The Russian Defense Ministry has published a video of Sergey Shoigu’s trip to the front lines after the mutiny of the head of the Wagner PMC Yevgeny Prigozhin, who demanded his resignation.
According to the military department, Shoigu “checked the forward command post” of “one of the associations” of the Western grouping of troops in Ukraine.
On the spot, he heard a report by Colonel General Yevgeny Nikiforov, commander of the grouping, on “the current situation, the nature of enemy actions and the performance of combat tasks by Russian troops in the main tactical directions”.
Shoigu ordered to “continue active reconnaissance to reveal in advance the enemy’s plans and prevent their implementation.” He also “paid special attention to organization of all-round support of the troops”.
Late in the evening of June 23, the head of the Wagner PMC announced about the attack of Russian troops on the mercenaries’ camp. In response, his group moved to Rostov-on-Don, where the PMC captured the headquarters of the Southern Military District of Russia. The next day, several columns of mercenaries set out on a march to Moscow.
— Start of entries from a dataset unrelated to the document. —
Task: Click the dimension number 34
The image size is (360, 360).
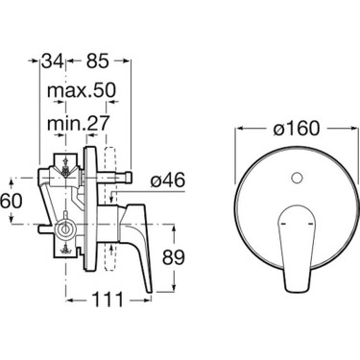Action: tap(52, 60)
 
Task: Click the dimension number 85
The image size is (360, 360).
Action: tap(98, 60)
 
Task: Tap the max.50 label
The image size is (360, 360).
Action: tap(81, 91)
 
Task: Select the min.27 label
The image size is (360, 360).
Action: tap(79, 123)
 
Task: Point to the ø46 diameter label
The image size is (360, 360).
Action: tap(168, 180)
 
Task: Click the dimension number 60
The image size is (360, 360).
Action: tap(12, 201)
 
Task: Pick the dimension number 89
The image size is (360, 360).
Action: tap(174, 257)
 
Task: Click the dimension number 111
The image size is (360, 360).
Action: tap(108, 300)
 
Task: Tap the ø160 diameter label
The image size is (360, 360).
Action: tap(297, 129)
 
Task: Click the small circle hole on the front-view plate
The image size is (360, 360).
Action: tap(298, 178)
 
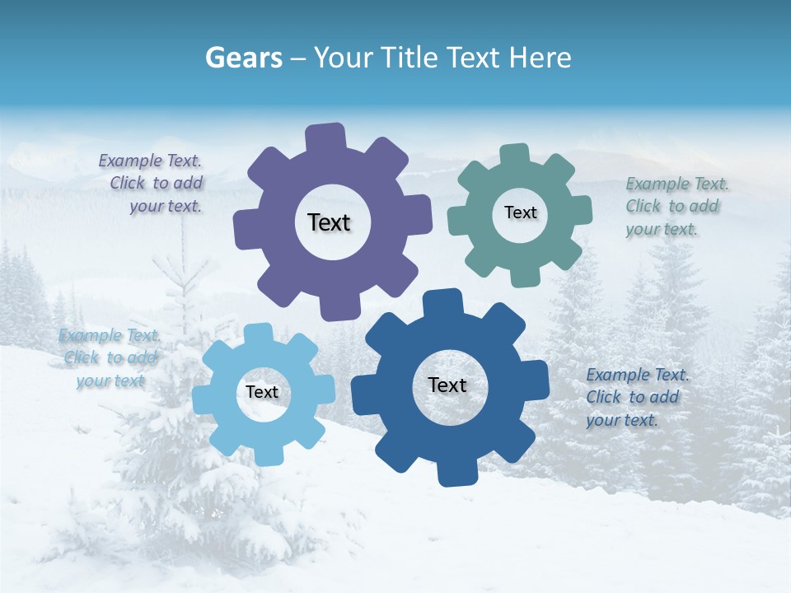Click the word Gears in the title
pyautogui.click(x=243, y=58)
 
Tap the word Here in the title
pyautogui.click(x=541, y=58)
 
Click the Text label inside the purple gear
pyautogui.click(x=329, y=222)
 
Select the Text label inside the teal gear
pyautogui.click(x=520, y=212)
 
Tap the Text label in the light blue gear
pyautogui.click(x=262, y=392)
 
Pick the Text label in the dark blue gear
pyautogui.click(x=447, y=385)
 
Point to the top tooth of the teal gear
pyautogui.click(x=515, y=156)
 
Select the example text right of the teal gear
pyautogui.click(x=676, y=206)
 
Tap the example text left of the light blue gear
pyautogui.click(x=110, y=358)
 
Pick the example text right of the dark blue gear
pyautogui.click(x=636, y=397)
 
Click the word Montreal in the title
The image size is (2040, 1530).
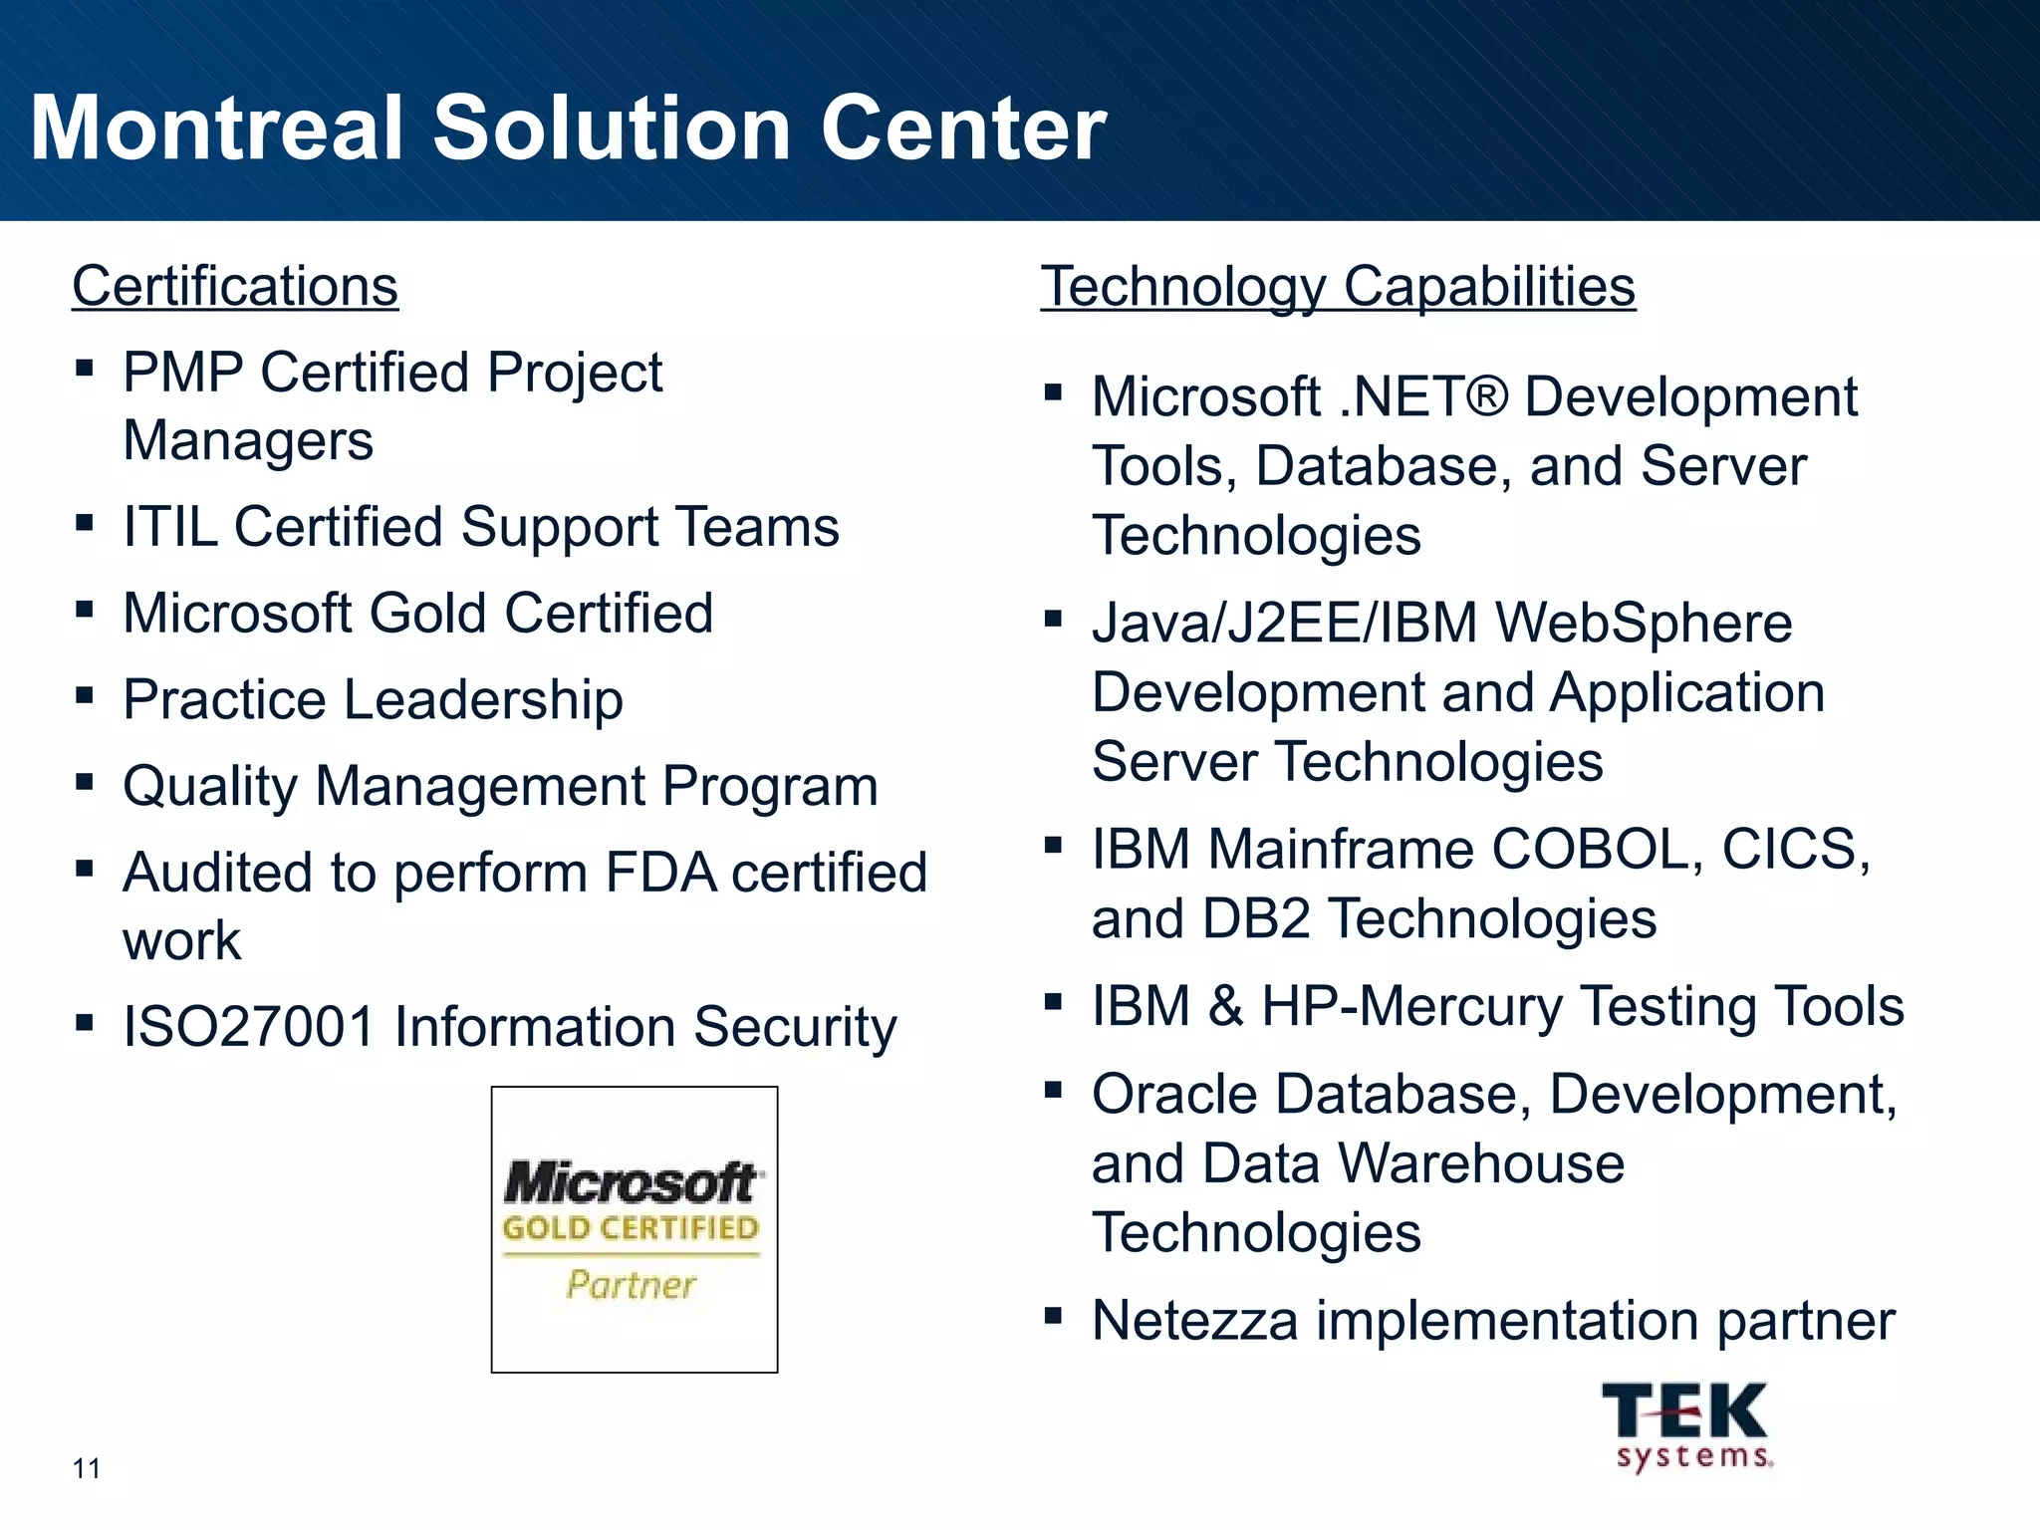[x=217, y=128]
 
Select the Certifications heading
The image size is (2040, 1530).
[x=235, y=287]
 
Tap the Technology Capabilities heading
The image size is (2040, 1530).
[x=1338, y=287]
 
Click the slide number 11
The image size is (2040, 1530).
[x=86, y=1468]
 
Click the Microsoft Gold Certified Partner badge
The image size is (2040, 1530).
[x=634, y=1229]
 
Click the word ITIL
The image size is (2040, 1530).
[x=170, y=527]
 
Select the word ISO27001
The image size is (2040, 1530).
[x=249, y=1027]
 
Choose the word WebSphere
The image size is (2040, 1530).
[x=1644, y=624]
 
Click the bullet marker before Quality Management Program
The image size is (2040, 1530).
[x=85, y=782]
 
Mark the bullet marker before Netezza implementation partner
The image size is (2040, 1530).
[x=1053, y=1317]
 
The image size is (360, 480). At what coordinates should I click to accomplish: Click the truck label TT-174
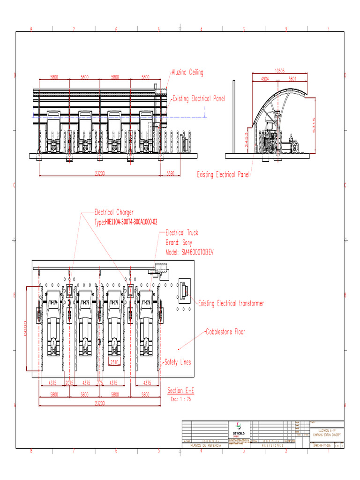coord(53,303)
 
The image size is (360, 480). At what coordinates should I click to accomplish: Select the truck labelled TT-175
coord(85,303)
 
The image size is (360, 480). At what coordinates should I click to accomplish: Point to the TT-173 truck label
coord(146,303)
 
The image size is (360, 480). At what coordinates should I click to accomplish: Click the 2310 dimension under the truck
coord(114,362)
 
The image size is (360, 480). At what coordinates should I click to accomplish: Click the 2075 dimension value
coord(70,382)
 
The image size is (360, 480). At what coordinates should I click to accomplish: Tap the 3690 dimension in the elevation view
coord(170,173)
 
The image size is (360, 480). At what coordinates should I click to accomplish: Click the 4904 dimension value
coord(265,79)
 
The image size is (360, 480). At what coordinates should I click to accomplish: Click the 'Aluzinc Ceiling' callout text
coord(188,73)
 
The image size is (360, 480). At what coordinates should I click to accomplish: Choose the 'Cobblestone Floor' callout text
coord(225,332)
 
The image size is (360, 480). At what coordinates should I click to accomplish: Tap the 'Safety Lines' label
coord(178,362)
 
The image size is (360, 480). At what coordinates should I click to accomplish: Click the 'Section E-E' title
coord(180,390)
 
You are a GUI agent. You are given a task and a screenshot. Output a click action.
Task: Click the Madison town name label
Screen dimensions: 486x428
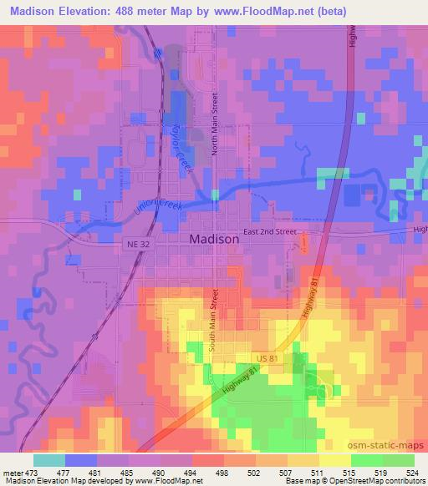point(210,238)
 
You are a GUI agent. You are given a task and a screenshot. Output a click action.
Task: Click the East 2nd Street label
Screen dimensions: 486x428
point(270,230)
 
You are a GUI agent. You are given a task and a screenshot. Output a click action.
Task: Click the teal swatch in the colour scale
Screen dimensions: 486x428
point(49,459)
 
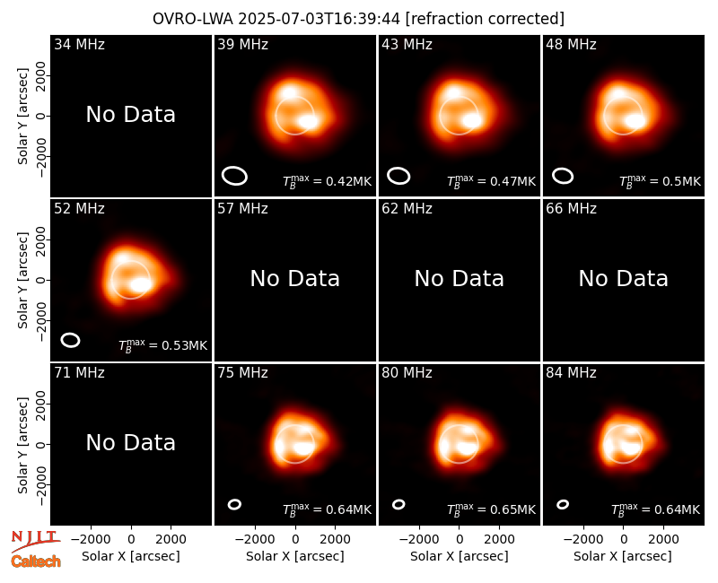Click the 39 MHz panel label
(x=242, y=44)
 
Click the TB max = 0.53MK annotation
(x=162, y=344)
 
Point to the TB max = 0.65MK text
(x=491, y=509)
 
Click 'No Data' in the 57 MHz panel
(x=295, y=278)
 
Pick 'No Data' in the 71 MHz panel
(x=130, y=442)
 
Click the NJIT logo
(x=36, y=540)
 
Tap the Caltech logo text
(x=36, y=561)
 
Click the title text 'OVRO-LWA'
(x=193, y=19)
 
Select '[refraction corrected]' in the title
(x=485, y=19)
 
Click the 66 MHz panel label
(x=571, y=209)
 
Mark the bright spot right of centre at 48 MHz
(x=635, y=121)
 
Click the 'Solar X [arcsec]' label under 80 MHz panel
(x=460, y=556)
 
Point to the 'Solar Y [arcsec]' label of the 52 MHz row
(x=22, y=280)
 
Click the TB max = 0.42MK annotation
(x=327, y=181)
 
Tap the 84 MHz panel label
(x=571, y=373)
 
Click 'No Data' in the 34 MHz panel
(x=130, y=115)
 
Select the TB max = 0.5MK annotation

Among other things, Prigozhin demanded the dismissal of Defense Minister Shoigu, whom he accused of military defeats in Ukraine. The Kremlin considered his demands “vague and strange”, sources close to the presidential administration told “Meduza”.
When it became clear that an agreement “more or less peacefully” with Prigozhin was not possible, President Vladimir Putin made a television address in which he accused the head of the PMC (without mentioning his last name) of “treason” and “stabbing him in the back.
In the middle of the day, when the group of mercenaries reached the Voronezh region, Prigozhin realized that he did not have broad support of the military, sources say. According to them, he tried to contact Putin himself, but the president “did not want to talk to him”.
In the evening, the Kremlin saw Prigozhin’s changed mood and decided not to go for a “bloody clash”. Head of the Presidential Administration Anton Vaino, Security Council Secretary Nikolai Patrushev, Russian Ambassador to Belarus Boris Gryzlov, and President of Belarus Aleksandr Lukashenko went to negotiate with him.
The parties reached an agreement under which the Wagner PMC will stop marching on Moscow and go to Belarus in exchange for the closure of criminal cases against Prigozhin. The parties will still “discuss” the details of the agreement and Prigozhin’s new position, but “he will not have the former influence and resources”, say the sources in the Kremlin. “He has been pushed out of Russia. The president does not forgive such things”, one of the sources said.